Newt-loving socialist or floppy-haired bike rider? One will be London’s Olympic mayor

LONDON — One sports an unruly blond mop, spouts Latin aphorisms and loves to ride his bicycle. The other is a neat, newt-loving socialist who prefers to travel by subway.

Their contest is an Olympic-size grudge match. Meet Boris and Ken — hometown celebrities known universally by their first names. When the 2012 London Games open on July 27, one of them will stand before billions of television viewers as mayor of the host city.

The incumbent, Boris Johnson, warns that it had better be him and not Ken Livingstone — his predecessor, intense rival and would-be successor.

Whoever wins, London’s next mayor will be a larger-than-life figure whose gaffes and idiosyncrasies would have sunk a less confident politician. The winner will oversee a world-class city of 8 million people and a 14 billion-pound ($22 billion) budget.

Johnson, a Conservative, hopes to win a second four-year term while Livingstone, London’s mayor from 2000 to 2008, is from Labour — but both transcend the parties they nominally represent.
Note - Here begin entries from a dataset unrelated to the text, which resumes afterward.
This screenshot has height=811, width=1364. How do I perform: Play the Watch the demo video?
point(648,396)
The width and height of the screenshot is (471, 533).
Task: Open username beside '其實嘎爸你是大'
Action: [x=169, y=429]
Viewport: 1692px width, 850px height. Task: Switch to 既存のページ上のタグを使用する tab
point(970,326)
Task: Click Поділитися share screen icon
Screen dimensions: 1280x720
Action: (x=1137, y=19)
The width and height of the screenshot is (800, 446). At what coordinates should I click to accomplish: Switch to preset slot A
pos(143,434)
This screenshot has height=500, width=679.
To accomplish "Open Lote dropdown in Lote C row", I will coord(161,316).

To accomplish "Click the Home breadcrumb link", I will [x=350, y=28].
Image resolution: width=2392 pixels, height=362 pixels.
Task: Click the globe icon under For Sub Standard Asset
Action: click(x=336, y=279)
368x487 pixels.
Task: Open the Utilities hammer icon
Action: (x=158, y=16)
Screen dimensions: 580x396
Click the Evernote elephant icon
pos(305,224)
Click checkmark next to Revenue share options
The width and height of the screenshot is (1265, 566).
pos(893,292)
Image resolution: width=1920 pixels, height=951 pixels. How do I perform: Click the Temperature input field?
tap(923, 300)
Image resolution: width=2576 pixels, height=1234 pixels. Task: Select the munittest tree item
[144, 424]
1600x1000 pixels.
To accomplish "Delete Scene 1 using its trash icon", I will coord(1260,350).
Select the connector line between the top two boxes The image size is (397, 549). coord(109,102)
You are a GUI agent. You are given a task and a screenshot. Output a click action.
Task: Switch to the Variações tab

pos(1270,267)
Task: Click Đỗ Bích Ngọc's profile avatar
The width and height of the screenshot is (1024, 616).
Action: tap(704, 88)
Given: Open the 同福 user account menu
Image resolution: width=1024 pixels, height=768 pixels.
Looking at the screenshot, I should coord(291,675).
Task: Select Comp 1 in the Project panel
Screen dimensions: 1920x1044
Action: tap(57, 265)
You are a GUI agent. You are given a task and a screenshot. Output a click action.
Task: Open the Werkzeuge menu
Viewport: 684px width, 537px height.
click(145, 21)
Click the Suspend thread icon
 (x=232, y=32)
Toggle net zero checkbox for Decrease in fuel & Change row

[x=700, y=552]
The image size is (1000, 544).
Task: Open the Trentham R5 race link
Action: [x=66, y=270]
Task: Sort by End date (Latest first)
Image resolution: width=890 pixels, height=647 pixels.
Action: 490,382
His views on international issues are more controversial. Livingstone once called President George W. Bush “the greatest threat to life on this planet,” welcomed hard-line Muslim cleric Yusuf al-Qaradawi to London, and was suspended from his post for a month after comparing a Jewish reporter to a Nazi concentration camp guard.

Livingstone denies anti-Semitism, but his words have alienated many Jewish voters.

Both men are also known for their busy private lives. Livingstone has five children with three women, while Johnson was once fired from a Conservative post for lying about an extramarital affair.

They seem to have a visceral animosity, getting into a shouting match in an elevator after a recent radio debate, with Johnson repeatedly calling his rival an “(expletive) liar” for claims about Johnson’s tax status.

The dispute ended with the candidates publishing their tax records, which showed that both earn many times more than the average Londoner: 1.7 million pounds ($2.7 million) over four years for Johnson; 342,000 pounds ($540,000) for Livingstone.